Required action -
Copy every line below where the string "size" is found.
------------------------------------
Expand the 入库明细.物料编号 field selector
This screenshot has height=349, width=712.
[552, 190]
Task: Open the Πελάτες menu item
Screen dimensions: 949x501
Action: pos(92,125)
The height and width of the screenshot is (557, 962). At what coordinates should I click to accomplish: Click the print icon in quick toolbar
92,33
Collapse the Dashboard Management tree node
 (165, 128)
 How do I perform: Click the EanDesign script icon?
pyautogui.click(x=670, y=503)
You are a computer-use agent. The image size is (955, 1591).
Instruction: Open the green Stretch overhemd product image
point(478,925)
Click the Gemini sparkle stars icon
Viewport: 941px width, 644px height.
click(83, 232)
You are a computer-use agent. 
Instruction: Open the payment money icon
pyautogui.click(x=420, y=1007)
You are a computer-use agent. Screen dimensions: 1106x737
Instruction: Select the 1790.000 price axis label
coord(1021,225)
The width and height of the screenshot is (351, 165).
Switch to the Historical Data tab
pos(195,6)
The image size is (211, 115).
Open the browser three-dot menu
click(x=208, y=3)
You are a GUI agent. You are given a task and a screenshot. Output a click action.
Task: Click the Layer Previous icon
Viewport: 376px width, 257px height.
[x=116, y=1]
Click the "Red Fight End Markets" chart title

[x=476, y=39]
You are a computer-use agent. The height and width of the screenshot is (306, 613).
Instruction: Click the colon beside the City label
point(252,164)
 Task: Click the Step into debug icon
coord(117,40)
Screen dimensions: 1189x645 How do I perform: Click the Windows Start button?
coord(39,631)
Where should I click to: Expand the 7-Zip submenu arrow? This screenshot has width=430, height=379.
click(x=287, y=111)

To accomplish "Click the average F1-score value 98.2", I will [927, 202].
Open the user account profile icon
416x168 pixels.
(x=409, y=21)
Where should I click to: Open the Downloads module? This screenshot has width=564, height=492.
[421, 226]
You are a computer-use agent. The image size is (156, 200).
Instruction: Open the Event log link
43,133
------------------------------------
Completed task -
You are a computer-use agent. The image size is (955, 1591).
The image size is (211, 115).
You are a computer-use agent. The image size is (156, 200).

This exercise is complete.